Rimandare o non rimandare? Questo è il problema

Da Quipsicologia @Quipsicologia

Posso rimandare, tanto non cambia niente. Sì, lo faccio domani sono parole che tutti abbiamo detto almeno una volta nella vita. Per alcune persone il rimandare al giorno dopo e a quello dopo ancora è però un’abitudine talmente radicata da diventare distruttiva e da rendere difficile agire: ad esempio, alcune persone rimandano all’infinito il lavare i piatti, il portare l’auto dal meccanico o il preparare una relazione sino a quando non si ritrovano senza un piatto pulito, con l’auto che non mette in moto o con una manciata di ore per scrivere la relazione. Queste persone diranno che rimandare è una cosa più forte di loro e che, democraticamente, rimandano non solo le cose spiacevoli e noiose ma anche attività belle, ad esempio fare una telefonata per organizzare una vacanza.

Rimandare perché?

I motivi per cui scegliamo di rimandare sono tanti. Pensiamo che ci sia tempo o che ci siano altre cose da fare.
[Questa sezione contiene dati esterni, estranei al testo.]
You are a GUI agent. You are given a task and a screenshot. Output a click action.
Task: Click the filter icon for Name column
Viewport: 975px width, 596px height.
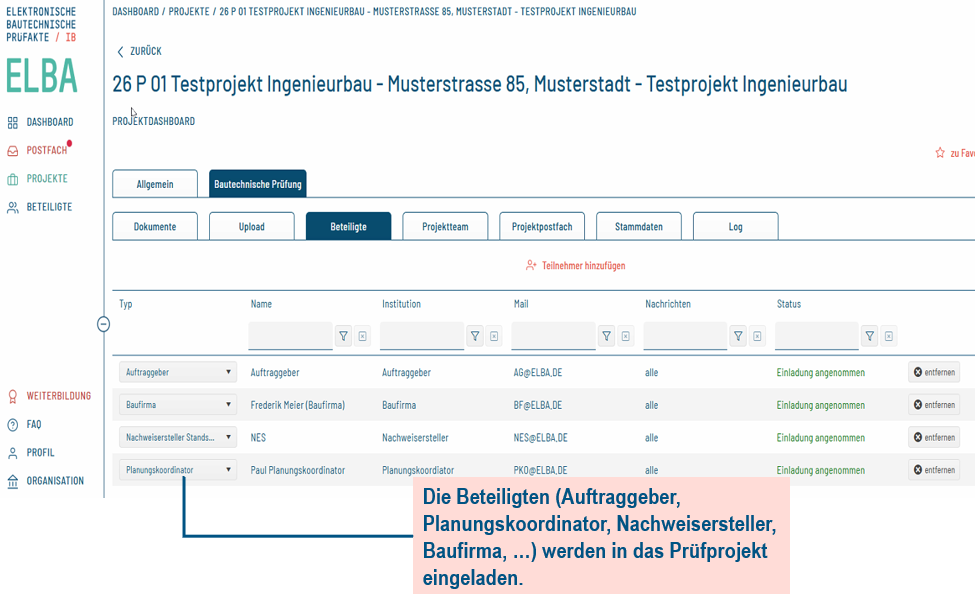point(343,337)
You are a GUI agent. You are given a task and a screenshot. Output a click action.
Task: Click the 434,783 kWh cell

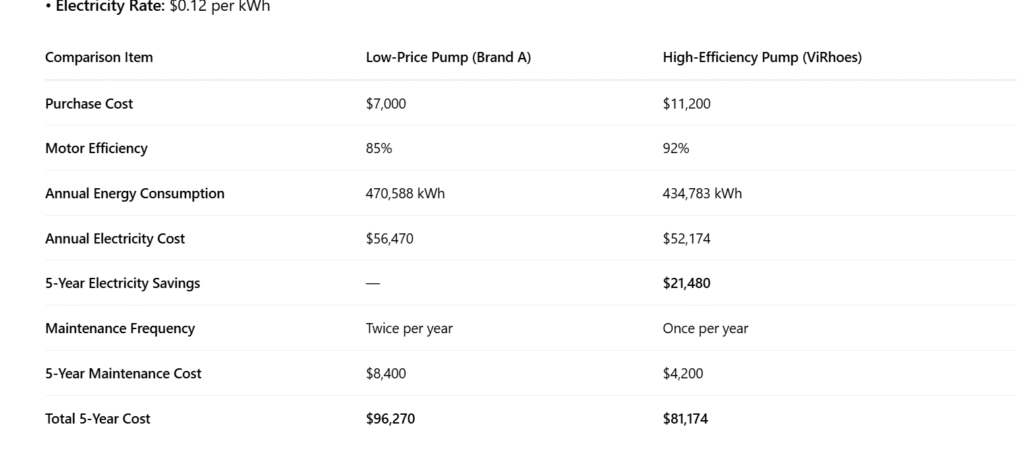pos(702,194)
O che per fare quella tale cosa dobbiamo essere dell’umore adatto o simili: l’attesa di questo momento perfetto potrebbe però essere vana e il momento perfetto in cui ci sentiamo pronti non arrivare mai. Soprattutto perché questo momento perfetto è una nostra sensazione interna.
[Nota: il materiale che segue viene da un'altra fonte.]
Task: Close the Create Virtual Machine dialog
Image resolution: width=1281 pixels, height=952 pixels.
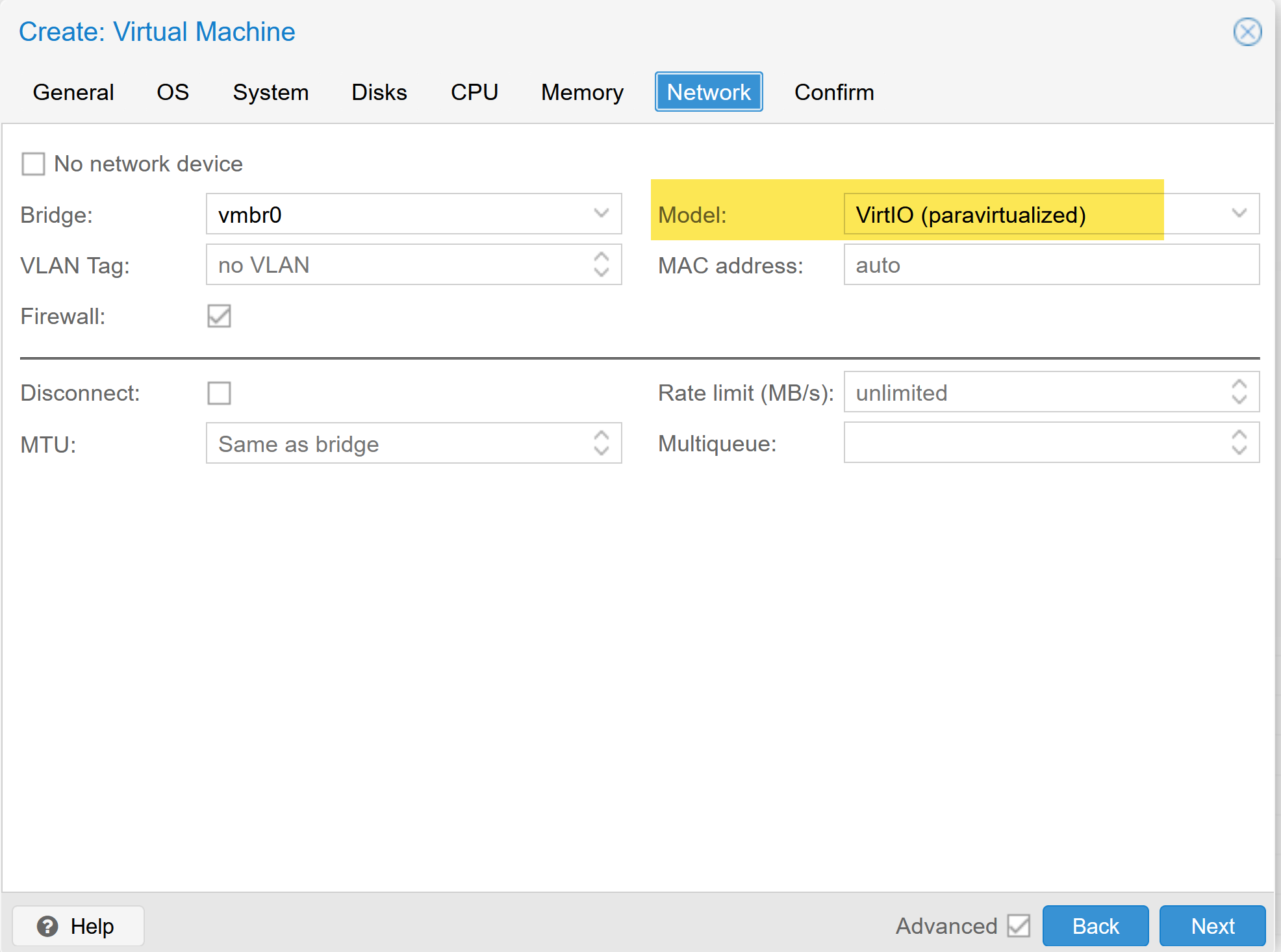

Ancora, scegliamo di rimandare se pensiamo di non essere in grado di fare quella data cosa, se vogliamo farla al meglio o vogliamo essere certi di fare bella figura e di non ricevere critiche da chicchessia. Questioni legate al perfezionismo e all’autostima. Un esempio è lo studente universitario che rimanda continuamente la sessione in cui sosterrà l’esame perché vuole essere davvero preparato e certo di superarlo: rimandare può però portare al risultato paradossale di dare troppa importanza all’esame e di sentirsi sempre più insicuri e ansiosi.
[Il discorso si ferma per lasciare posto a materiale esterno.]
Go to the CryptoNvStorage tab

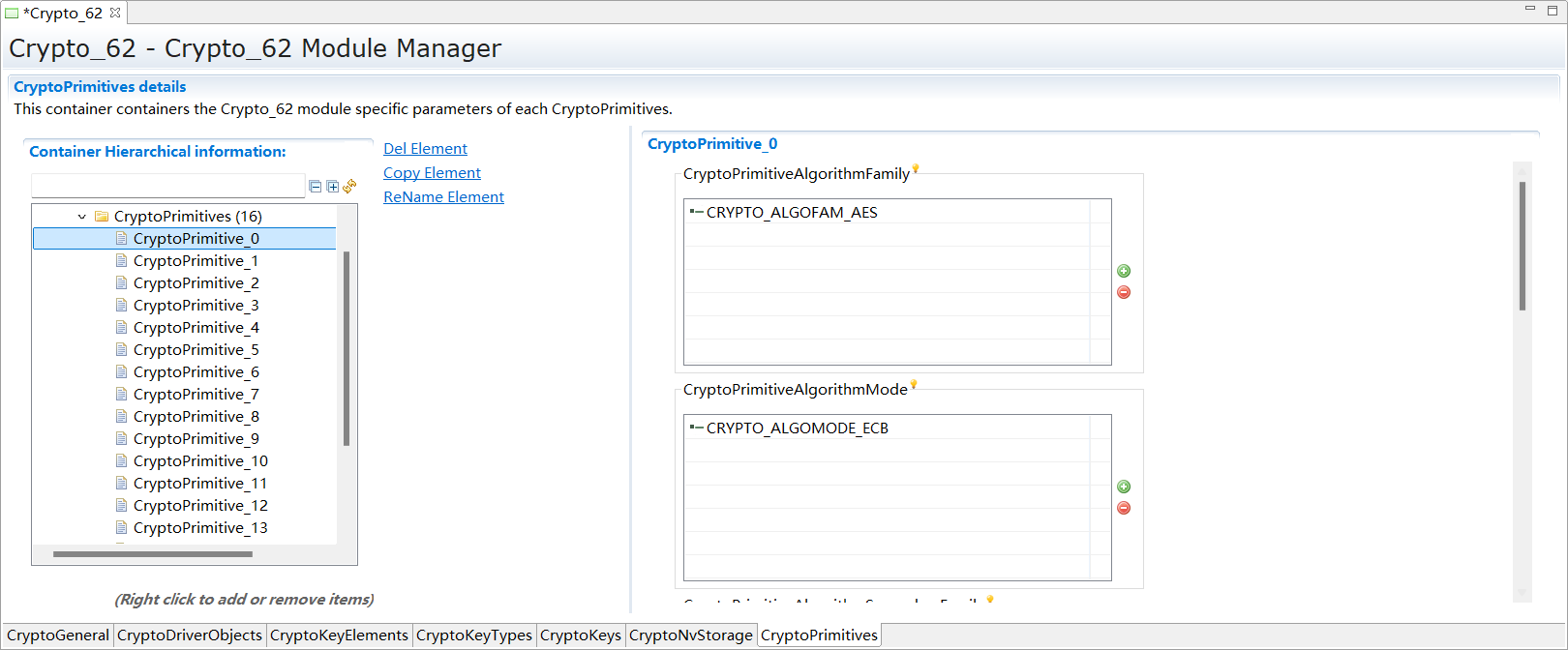tap(690, 635)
Ci sono poi le persone che preferiscono rimandare perché vogliono rimanere in uno stato di sospensione ed evitare di prendere decisioni. Queste persone preferiscono non assumersi la responsabilità di una scelta.

Vita adulta e responsabilità

Il legame tra rimandare e rifiuto delle responsabilità è molto articolato e chiama in causa l’essere persone adulte.

A volte la tendenza a rimandare deriva infatti dal conflitto tra dovere e piacere, dal conflitto tra l’essere persone adulte che devono portare avanti degli impegni e assumersi responsabilità e l’essere dei bambini che vogliono fare soltanto quello che desiderano e nell’esatto momento in cui lo desiderano. Freud parlava di principio di piacere che, man mano che si cresce, si armonizza e cede il passo al principio di realtà. Da questo punto di vista, non riusciamo a rinunciare al soddisfacimento che ci viene da attività piacevoli come andare al cinema con gli amici o lo stare su Facebook e rimandiamo a domani ciò che sappiamo avremmo dovuto fare oggi.

Ci sono però anche persone che rimandano di fare qualcosa senza dedicarsi a chissà quali attività ricreative; magari già il decidere di rimandare dà loro sollievo. In quest’altra tendenza a rimandare gioca forse una parte importante il modo in cui queste persone intendono la vita adulta: compiti e responsabilità che soffocano la loro identità, regole che ingabbiano la loro creatività. Per loro, rimandare è il tentativo di sottrarsi a richieste che sentono non in sintonia con la maniera in cui pensano di essere, un atto di ribellione. Rimandare permette di difendere se stessi e di non piegarsi a volontà esterne. È però un atto di ribellione infelice, dato che le cose prima o poi bisogna farle, e una soluzione più equilibrata sarebbe scendere a patti con la realtà e rinunciare almeno un po’ al sogno di una vita naturale e spontanea che non preveda disciplina o impegno, routine o struttura esterna. Non solo una vita del genere non credo possa esistere ma, se anche esistesse, sarebbe una vita piena di sé ma vuota degli altri.